Pauvre amoureux ! Cousine...
VALÈRE, repoussant Fontenelle.
Ah ! laisse-moi lui dire...
FONTENELLE.
Que ton cœur nuit et jour, à tous moments soupire,
Que tu n’adores qu’elle !... Elle sait tout cela.
On te répond : Mon cœur vous estime déjà,
Il penche assez vers vous !... méritez de lui plaire,
Et mon aveu suivra les ordres de mon père.
MADEMOISELLE CORNEILLE, se trahissant.
Mon père ! il consent donc ?...
VALÈRE, tombant aux genoux de Mademoiselle Corneille.
Vous consentez aussi.
FONTENELLE.
Ma foi, vive l’amour... l’amour en raccourci !
Scène VIII
MADEMOISELLE CORNEILLE, FONTENELLE, VALÈRE, THOMAS
THOMAS, surprenant Valère aux genoux de Mademoiselle Corneille.
Hé ! mais, tu le disais timide, Fontenelle ?
Je ne vois pourtant pas...
FONTENELLE.
Oh ! c’est grâce à mon zèle.
THOMAS.
Ton zèle !... On est d’accord, à ce qu’il paraît ?
FONTENELLE.
Oui.
THOMAS.
À demain donc la noce !
FONTENELLE, sautant de joie comme un enfant.
Ah ! je m’en réjouis.
THOMAS.
Rendez-vous chez ma sœur, et, quand viendra mon frère,
Trouvez-vous en ces lieux pour lui parler, Valère.
FONTENELLE.
Bien dit.
Ils rentrent, à l’exception de Thomas.
Scène IX
THOMAS, seul
Heureux enfants ! tout s’arrange en ce jour,
L’amitié, ce doux charme, aussi bien que l’amour.
Despréaux, La Fontaine, et notre ami Molière,
M’auront bien secondé pour la fête de Pierre :
Quel bouquet ! Sur leurs pas Racine arrivera,
Et Corneille avec lui se réconciliera.
Paix aux fils d’Apollon ! et que la sombre envie
Dans son bourbier natal replonge ensevelie !...
Pause.
Pierre ne revient pas !... Le Roi lui fait honneur :
S’il osait à profit mettre cette faveur.
Paraissant à la cour, y demander justice ?...

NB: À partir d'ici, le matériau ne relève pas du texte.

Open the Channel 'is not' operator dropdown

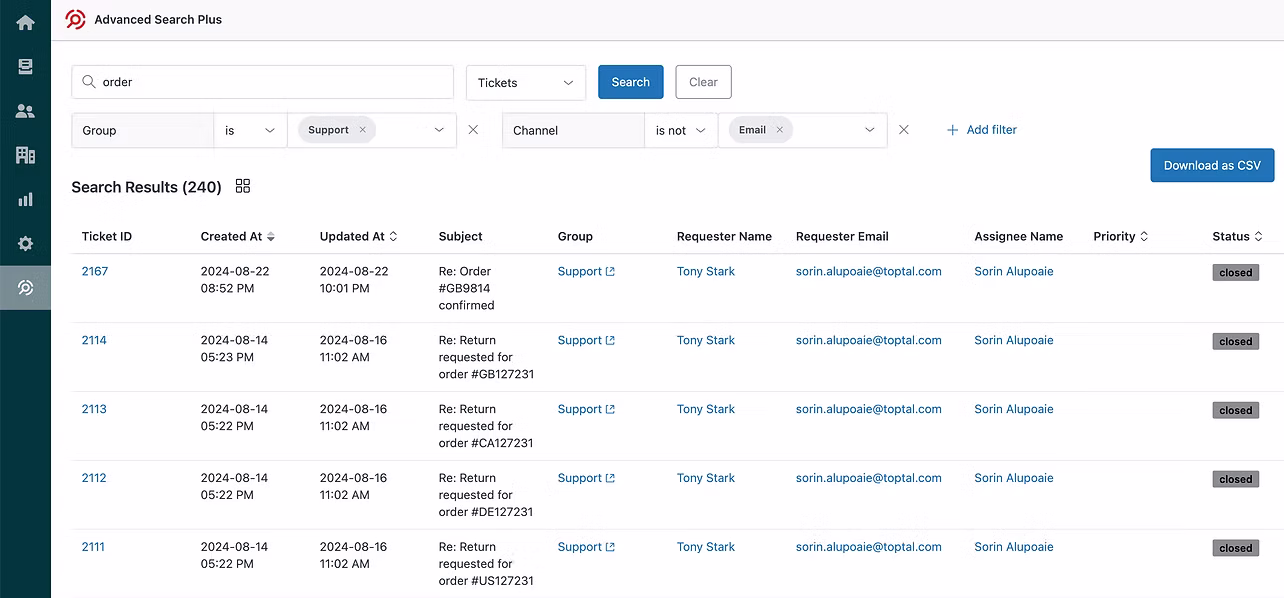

Non, je le vois timide, embarrassé, novice,
À ses discours à peine y faire soupçonner
Qu’il est le grand Corneille !... Il faut le deviner.
Je l’entends, il approche.
Il entre dans son cabinet.
Scène X
CORNEILLE, THOMAS, de temps à autre se montrant à la porte de son cabinet
CORNEILLE, dans l’exaltation du poète.
Oh ! trêve de jactance,
La cour vaut l’Hélicon. Quelle magnificence !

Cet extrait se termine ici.